— Quoted text —
>>>

On Tue, 18 Apr 2006 16:24:04 +0800, "Rod"
wrote:

I was recently chasing some literature on Sugar and slavery
and came across this informative passage, that may interest
those of the Portuguese Afficianado collective.
(Mr. Tracy?


Very neat... Henry was remembered on a series of stamps issued in
1938-1939, throughout the colonies. Only 1 design in the series of
stamps, it was an omnibus of Vasco da Gama, Henry and others. No
doubt to spur on colonialist ties during what will be WWII.

Thanks for the post!

It is rather long, but gave this reader at least, some background
into the outposts of Cueta and Melilla.
Source: J.H Parry "Europe and a wider world 1415-1715"
1949 Hutchinson Univesity Library.

In those countries, crusading was in the blood of most men of gentle
birth and adventurous impulses. This was nowhere more true than in
Portugal, a poor and small country which owed its national existence
to a long Crusade, and in Spain, where the Crusade was still going
on. The frustration of the greater Crusade in the Near East led to
attempts to find means of attacking Muslim power elsewhere. If not
by land, then by sea; if the Infidel were proof against frontal attack,
he might be outflanked or taken in the rear; and if the strength of the
European Crusaders were inadequate, then alliances might be sought
with other Christian princes. Stories were current of powerful though
forgotten Christian kingdoms, perhaps in East Africa, perhaps
somewhere in Asia. If communications could be established with the
East, moreover, by some route outside Turkish control, then the
oriental trade which supplied the Turk with much of his wealth might
be diverted into Christian channels.

War and trade went hand-in-hand in the later Crusades. Portugal
possessed a long ocean sea-board, a considerable fishing and
seafaring population, and a powerful commercial class largely
emancipated from feudal interference. Portuguese shippers were able
and eager to graduate from an Atlantic trade in wine, fish and salt to
more widespread and lucrative ventures in slaves, gold and spices.
The first and obvious object of Portuguese military and commercial
expansion was North-West Africa, where a large and prosperous
Muslim community was living almost within hailing distance.
Operations began with a sea-borne attack on the town and fortress of
Ceuta in 1415.

The expedition to Ceuta was a genuine Crusade, though with a
limited and temporary object. It was organised by King John I, partly
in order to strike a blow against the Moors by sacking one of their
principal harbours-the key to the Mediterranean, Azurara called it;
partly to give his sons, who were candidates for knighthood, an
opportunity to win their spurs in real battle rather than in the artificial
fighting of the tournament. The operation was a brilliant success and
the fall of Ceuta struck a resounding blow throughout Europe. Its
importance lay, not merely in the fact of the capture, but also in the
bold decision to hold the place with a Portuguese garrison instead of
razing it to the ground. A European state was undertaking, as a State,
the defence and the administration of an overseas possession in
Muslim territory.

<<<

— Direction A —
In the passage on Portuguese expansion, in what year did the sea-borne attack on Ceuta take place?

— Records to process —
>>>

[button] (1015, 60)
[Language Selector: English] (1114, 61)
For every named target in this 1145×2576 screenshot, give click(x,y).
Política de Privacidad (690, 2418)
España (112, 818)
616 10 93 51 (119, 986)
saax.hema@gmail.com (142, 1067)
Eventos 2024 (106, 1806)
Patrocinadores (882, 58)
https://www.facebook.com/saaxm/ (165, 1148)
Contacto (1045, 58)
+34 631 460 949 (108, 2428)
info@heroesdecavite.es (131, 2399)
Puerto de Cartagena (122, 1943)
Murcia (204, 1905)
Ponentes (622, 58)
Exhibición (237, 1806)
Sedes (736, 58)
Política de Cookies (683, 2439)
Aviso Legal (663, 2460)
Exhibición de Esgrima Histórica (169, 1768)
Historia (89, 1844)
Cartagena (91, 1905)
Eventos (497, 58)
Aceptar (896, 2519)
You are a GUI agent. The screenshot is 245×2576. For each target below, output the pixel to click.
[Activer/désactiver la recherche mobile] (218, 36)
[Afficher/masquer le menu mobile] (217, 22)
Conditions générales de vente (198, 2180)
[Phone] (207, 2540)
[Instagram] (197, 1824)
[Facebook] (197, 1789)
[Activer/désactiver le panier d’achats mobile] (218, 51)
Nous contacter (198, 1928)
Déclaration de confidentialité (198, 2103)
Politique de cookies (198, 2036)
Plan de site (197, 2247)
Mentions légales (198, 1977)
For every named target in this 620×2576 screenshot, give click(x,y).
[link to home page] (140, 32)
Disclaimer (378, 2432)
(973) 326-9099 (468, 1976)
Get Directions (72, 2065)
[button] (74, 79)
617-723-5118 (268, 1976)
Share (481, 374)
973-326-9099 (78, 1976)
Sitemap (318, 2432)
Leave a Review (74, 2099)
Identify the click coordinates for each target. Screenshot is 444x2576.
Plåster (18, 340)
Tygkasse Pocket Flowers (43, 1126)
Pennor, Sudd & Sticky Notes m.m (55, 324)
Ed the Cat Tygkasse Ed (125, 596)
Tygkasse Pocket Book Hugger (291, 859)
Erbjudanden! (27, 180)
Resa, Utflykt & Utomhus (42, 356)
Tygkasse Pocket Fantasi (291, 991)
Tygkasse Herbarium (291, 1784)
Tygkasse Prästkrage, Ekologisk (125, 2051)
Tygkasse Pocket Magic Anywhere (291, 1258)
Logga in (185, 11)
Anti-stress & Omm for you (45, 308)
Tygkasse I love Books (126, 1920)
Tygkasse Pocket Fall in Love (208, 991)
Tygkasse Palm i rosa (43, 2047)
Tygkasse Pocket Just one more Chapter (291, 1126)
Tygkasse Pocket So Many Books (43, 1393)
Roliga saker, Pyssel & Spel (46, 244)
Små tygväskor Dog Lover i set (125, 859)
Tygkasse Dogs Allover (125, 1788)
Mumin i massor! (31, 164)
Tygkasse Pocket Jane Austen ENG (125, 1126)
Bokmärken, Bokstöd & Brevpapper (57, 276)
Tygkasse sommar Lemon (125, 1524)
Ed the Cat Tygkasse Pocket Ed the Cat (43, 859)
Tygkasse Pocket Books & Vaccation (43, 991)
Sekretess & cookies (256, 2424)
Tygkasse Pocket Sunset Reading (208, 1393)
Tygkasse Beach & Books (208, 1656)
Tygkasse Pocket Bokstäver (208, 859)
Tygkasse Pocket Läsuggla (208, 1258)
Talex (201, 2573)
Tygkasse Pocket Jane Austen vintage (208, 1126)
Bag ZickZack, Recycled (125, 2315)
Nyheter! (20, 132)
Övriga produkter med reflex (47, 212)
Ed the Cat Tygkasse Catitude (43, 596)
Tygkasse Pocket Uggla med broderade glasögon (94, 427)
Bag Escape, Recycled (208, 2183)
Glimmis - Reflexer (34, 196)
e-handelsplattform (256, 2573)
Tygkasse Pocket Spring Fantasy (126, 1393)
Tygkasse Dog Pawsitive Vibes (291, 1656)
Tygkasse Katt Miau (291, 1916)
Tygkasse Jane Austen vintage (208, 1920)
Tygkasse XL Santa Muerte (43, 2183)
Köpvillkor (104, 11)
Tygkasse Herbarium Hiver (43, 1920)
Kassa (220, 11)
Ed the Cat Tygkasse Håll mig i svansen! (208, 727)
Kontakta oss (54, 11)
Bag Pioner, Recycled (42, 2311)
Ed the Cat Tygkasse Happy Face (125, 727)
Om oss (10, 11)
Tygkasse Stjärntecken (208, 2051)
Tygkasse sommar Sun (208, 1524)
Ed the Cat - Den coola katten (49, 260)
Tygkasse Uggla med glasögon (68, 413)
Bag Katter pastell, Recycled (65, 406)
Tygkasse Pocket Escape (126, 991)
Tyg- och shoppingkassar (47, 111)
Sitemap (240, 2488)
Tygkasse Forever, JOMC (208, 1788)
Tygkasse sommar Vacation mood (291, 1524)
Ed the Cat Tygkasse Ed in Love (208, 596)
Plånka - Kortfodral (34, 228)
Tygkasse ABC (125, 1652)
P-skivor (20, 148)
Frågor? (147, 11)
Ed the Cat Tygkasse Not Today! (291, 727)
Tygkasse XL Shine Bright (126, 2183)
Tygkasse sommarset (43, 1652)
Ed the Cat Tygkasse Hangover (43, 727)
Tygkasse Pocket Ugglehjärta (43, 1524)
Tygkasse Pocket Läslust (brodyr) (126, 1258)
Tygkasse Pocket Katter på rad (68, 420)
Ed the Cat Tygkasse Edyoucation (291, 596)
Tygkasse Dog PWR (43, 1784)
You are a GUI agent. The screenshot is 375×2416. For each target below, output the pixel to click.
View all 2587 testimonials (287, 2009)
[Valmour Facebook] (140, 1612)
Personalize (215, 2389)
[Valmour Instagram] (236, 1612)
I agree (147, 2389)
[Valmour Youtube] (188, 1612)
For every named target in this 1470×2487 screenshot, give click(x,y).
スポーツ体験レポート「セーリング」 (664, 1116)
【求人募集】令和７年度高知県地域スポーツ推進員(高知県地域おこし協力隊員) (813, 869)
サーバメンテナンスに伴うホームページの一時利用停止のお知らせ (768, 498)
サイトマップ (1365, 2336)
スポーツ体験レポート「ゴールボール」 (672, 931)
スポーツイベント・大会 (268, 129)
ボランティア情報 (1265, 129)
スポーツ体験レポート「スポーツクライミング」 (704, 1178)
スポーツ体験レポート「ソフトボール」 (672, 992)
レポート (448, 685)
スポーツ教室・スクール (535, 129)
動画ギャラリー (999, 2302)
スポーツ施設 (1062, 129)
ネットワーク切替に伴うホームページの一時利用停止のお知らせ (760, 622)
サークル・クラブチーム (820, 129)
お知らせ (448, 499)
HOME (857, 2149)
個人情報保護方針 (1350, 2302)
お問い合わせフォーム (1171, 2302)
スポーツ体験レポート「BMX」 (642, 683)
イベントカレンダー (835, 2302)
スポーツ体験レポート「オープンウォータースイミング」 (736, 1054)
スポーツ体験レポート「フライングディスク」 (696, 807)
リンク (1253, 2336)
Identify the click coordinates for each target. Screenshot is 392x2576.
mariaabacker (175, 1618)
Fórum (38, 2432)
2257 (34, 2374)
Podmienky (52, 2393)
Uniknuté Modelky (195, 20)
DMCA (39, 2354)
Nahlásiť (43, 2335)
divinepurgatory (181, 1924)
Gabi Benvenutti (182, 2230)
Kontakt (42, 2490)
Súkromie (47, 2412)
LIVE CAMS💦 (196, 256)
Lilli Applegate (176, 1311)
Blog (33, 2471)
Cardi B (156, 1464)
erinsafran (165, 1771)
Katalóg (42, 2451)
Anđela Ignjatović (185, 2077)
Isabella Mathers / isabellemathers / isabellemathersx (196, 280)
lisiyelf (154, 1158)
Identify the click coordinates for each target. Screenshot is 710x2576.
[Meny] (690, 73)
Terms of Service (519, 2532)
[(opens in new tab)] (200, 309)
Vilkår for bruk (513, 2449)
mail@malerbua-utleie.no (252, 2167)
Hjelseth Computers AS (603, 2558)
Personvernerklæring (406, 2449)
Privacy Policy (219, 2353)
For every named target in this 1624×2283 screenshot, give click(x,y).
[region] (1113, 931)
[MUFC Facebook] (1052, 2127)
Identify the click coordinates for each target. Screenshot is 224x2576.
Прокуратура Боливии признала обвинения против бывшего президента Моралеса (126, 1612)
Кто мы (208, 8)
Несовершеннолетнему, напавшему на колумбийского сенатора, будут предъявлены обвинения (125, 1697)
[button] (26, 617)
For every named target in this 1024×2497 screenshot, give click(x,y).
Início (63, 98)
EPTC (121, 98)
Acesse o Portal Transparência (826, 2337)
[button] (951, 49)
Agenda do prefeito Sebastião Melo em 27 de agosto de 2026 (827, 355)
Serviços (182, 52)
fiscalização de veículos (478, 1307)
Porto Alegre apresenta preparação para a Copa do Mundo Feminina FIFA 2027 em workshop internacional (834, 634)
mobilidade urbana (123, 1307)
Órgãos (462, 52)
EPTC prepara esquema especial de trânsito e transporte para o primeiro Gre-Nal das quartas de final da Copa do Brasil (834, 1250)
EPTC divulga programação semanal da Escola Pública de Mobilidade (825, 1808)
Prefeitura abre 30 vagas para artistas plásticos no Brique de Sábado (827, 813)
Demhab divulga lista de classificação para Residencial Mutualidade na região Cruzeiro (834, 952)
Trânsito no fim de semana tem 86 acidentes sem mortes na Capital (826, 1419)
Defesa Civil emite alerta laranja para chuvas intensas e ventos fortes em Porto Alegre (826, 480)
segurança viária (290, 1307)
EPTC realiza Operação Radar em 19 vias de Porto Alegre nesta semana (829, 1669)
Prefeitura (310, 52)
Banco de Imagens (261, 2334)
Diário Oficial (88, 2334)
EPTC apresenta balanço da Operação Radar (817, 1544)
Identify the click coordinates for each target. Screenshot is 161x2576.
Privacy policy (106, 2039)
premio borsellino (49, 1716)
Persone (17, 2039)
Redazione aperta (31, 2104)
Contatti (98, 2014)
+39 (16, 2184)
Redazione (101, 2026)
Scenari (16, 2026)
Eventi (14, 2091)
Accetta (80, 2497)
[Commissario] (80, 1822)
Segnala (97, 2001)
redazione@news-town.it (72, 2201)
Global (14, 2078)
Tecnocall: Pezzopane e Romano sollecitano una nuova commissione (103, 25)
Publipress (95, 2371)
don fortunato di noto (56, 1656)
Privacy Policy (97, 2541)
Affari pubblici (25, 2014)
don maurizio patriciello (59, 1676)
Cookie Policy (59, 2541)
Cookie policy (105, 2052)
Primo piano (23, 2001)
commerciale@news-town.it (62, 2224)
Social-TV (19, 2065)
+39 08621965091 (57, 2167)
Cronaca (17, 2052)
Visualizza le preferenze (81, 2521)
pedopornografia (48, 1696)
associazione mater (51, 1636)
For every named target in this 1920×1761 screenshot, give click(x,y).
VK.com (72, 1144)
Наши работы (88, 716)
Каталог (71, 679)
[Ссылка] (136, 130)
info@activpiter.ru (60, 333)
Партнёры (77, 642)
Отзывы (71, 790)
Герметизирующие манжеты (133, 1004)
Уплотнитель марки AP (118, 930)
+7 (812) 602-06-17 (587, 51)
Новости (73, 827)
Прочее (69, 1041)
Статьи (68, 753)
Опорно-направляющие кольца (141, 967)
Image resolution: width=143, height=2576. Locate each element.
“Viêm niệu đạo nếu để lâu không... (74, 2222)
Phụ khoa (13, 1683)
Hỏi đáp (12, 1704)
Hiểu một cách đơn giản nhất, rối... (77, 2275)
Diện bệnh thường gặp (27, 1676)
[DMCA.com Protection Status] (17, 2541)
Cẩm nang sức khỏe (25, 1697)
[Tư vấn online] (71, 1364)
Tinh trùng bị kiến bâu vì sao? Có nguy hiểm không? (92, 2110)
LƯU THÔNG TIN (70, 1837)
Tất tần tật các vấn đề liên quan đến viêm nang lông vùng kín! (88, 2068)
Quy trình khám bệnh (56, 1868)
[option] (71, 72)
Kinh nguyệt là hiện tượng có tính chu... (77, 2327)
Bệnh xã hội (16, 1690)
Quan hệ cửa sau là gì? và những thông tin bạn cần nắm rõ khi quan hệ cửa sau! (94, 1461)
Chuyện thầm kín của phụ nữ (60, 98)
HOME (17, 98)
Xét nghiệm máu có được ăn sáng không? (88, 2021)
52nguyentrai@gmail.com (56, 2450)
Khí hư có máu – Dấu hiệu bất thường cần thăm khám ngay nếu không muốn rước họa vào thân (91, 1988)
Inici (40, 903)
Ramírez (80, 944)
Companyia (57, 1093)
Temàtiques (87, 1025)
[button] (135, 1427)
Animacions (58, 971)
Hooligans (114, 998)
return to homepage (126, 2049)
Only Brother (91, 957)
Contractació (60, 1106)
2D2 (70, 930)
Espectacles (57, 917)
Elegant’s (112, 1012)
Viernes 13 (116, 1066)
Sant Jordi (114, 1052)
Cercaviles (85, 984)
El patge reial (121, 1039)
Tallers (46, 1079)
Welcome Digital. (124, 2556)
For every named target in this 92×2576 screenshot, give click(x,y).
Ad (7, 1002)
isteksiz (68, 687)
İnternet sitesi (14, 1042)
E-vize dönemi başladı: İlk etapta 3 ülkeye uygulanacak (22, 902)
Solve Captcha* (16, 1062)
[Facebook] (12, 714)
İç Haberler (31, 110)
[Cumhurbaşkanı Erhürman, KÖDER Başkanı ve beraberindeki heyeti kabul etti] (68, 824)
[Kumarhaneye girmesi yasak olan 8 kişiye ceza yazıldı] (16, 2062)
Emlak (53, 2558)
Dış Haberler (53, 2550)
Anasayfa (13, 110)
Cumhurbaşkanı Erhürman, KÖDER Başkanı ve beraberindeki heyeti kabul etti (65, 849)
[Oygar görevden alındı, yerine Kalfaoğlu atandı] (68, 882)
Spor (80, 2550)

<<<

— Direction B —
In the records, begin at the line that has "Cookie Policy (59, 2541)" and stop after the line that has "Diện bệnh thường gặp (27, 1676)". Write those lines out again with "Cronaca" swapped for "Cultura", leaving everything else unchanged.

— Complete response A —
1415

— Complete response B —
Cookie Policy (59, 2541)
Cookie policy (105, 2052)
Primo piano (23, 2001)
commerciale@news-town.it (62, 2224)
Social-TV (19, 2065)
+39 08621965091 (57, 2167)
Cultura (17, 2052)
Visualizza le preferenze (81, 2521)
pedopornografia (48, 1696)
associazione mater (51, 1636)
For every named target in this 1920×1761 screenshot, give click(x,y).
VK.com (72, 1144)
Наши работы (88, 716)
Каталог (71, 679)
[Ссылка] (136, 130)
info@activpiter.ru (60, 333)
Партнёры (77, 642)
Отзывы (71, 790)
Герметизирующие манжеты (133, 1004)
Уплотнитель марки AP (118, 930)
+7 (812) 602-06-17 (587, 51)
Новости (73, 827)
Прочее (69, 1041)
Статьи (68, 753)
Опорно-направляющие кольца (141, 967)
Image resolution: width=143, height=2576. Locate each element.
“Viêm niệu đạo nếu để lâu không... (74, 2222)
Phụ khoa (13, 1683)
Hỏi đáp (12, 1704)
Hiểu một cách đơn giản nhất, rối... (77, 2275)
Diện bệnh thường gặp (27, 1676)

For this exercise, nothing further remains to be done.